GesünderNet: In einem Bericht auf „focus.de“ liest man, dass jede dritte Ehe sexlos ist, wenn das erste Kind geboren ist. Müsste man nicht emotional eigentlich in der Blüte aller Zuneigung und Liebe stehen? Warum verwandeln wir uns in dieser Zeit derart?

Micaela Peter: Eine der größten Belastungen in der Zeit nach der Geburt entsteht durch die Erschöpfung, die durch eine längere Zeit des ständig unterbrochenen Schlafs herrührt. Wenn wir müde und erschöpft sind, sehnt sich unser Körper nach Ruhe und Entspannung und nicht nach Aufregung und Abenteuer. Dies führt häufiger dazu, dass die Mütter, insbesondere in der Stillzeit, eher die Stunden des Schlafs zählen, als die Stunden, die sie mit ihrem Partner verbringen können. Hierüber wiederum sind viele Väter irritiert, insbesondere wenn sie selbst keine Nachtschichten übernehmen und die Erschöpfung der Mutter nicht nachvollziehen können. Doch nicht nur der mangelnde Schlaf, auch die rund um die Uhr standby Position ist anstrengend, denn vor der Geburt hat man sich um seine eigenen Bedürfnisse gekümmert und hat diese befriedigt, während man nun primär die Bedürfnisse eines abhängigen Wesens erfüllen muss und mit eigener Erholung und Entspannung in der Regel für eine längere Zeit pausieren muss. All dies hemmt die allgemeine Vitalität, also auch die Lust. Zudem schlafen viele kleine Kinder in den Elternschlafzimmern, so dass rein räumlich die Möglichkeiten für Intimität begrenzt sind.

GesünderNet: Weshalb ist Sex so wichtig für die Beziehung?

Micaela Peter: Sex ist in jeder Hinsicht gesund, nährend und förderlich. Sexuelle Erfüllung lässt uns aktiver und kraftvoller am Leben teilnehmen, schafft tiefe Befriedigung und große Nähe zueinander. Männer wie Frauen fühlen sich in der Regel selbstbewusster und attraktiver, wenn sie sexuell begehrt werden und regelmäßige Sexualität ausleben. Mit dem Sterben der Sexualität stirbt immer auch ein vitaler Teil in jedem Einzelnen und damit auch ein Stück der Vitalität und Zufriedenheit des Paares.
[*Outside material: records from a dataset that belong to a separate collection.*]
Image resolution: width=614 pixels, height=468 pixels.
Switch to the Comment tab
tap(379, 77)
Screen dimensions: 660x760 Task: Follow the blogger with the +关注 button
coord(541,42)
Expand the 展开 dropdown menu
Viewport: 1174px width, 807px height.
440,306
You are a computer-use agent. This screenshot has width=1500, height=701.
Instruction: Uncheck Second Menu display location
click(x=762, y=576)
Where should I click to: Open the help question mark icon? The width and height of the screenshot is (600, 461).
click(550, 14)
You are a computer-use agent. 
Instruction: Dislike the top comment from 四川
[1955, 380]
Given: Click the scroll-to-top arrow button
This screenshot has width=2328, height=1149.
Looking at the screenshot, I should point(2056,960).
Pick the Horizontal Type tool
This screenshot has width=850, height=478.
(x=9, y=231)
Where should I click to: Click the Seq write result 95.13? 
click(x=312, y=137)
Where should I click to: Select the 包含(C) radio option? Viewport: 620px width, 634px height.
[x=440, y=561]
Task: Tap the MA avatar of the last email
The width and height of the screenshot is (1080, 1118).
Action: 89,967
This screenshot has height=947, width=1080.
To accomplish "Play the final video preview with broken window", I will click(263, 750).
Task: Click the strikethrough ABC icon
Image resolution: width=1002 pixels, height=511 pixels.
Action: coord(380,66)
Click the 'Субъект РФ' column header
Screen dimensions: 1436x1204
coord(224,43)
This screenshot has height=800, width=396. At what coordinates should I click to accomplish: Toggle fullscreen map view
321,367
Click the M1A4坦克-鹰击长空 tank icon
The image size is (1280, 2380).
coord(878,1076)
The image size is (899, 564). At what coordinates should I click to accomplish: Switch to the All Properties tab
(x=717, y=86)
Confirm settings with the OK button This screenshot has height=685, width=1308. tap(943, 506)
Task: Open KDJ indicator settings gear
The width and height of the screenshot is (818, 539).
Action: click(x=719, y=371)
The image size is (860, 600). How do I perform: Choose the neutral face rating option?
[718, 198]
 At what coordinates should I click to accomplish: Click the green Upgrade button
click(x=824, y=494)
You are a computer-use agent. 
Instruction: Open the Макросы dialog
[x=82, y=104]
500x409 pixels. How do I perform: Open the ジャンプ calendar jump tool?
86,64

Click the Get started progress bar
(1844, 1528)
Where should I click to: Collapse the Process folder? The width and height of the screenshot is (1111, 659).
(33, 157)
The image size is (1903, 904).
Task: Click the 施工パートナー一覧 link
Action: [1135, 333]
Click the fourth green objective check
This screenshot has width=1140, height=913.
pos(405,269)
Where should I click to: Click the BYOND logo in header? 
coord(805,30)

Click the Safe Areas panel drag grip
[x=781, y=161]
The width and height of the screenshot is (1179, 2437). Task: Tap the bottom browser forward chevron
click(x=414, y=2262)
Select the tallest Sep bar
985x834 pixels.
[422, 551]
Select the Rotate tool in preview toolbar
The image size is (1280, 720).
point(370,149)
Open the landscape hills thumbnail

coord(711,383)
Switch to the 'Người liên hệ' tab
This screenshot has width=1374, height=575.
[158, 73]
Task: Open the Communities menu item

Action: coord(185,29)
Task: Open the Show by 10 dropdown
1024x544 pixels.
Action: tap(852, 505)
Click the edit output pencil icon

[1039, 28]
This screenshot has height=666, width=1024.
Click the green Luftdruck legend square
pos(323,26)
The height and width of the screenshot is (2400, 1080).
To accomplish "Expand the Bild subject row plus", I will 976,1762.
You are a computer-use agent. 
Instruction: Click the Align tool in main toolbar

Eltern sollten sich unbedingt und so bald wie möglich wieder Einheiten von Zweisamkeit zurückerobern, qualitative Zeit miteinander verbringen, regelmäßig schöne und erholsame Dinge gemeinsam genießen und so die Vitalität der Beziehung steigern. Damit steigen die Möglichkeiten, sich wieder nah zu sein, Intimität miteinander zu erleben, den Partner jenseits seiner Rolle als Elternteil zu erfahren und ihn begehrlich und anziehend zu finden.

GesünderNet: Nun kann man sicherlich nicht auf jede Krise in der Elternzeit vorbereitet sein. Woran merke ich, dass es in meiner Beziehung kriselt? Und was können Paare an dieser Stelle tun, um Ihre Situation zu bewältigen?

Micaela Peter: Erste Anzeichen sind oftmals eine stärkere Reizbarkeit, zunehmende Auseinandersetzungen und weniger Austausch als zuvor. Wenn das Interesse an den Tätigkeiten des anderen nachlassen, das eigene Wohlbefinden im Vordergrund steht und Neid oder Missgunst gegenüber den Freiheiten oder der Freizeit des Partners entstehen, sollte man alarmiert sein. Meistens verändert sich der allgemeine Umgangston, der Respekt lässt etwas nach, die Häufigkeit von Kritik oder Vorwürfen nimmt zu.

Zumeist stehen hinter diesen Phänomenen unbefriedigte Bedürfnisse, z.B. nach Zweisamkeit, Austausch, Ruhe, Ungestörtheit durch das Kind. Oftmals fehlt das Gefühl der Anerkennung und Wertschätzung für die eigenen Leistungen, dies betrifft Mütter ebenso wie Väter. Es hat sich bewährt, einen festen Tag in der Woche als sogenannten „Quality-time-Abend“ bereitzuhalten und abwechselnd das Programm an diesem Abend zu bestimmen. Wenn außerhäusliche Aktivitäten nicht möglich sind, dann kann das Paar zuhause einen gemütlichen Abend (ohne Fernsehen) gestalten, beispielsweise alte Fotos ansehen, Lieblingsmusik hören, gemeinsam kochen oder baden.

Es kommt nicht darauf an, etwas besonders Ausgefallenes zu tun, sondern darauf, die gemeinsame Zeit als nah, warm und nährend zu erleben, gemeinsam Kraft und Energie zu tanken, Spaß und Leichtigkeit miteinander erleben, den Mann und die Frau wieder spüren. Nur wenn man gemeinsame Zeit gestaltet, kann Nähe, Intimität und Vertrauen erhalten bleiben.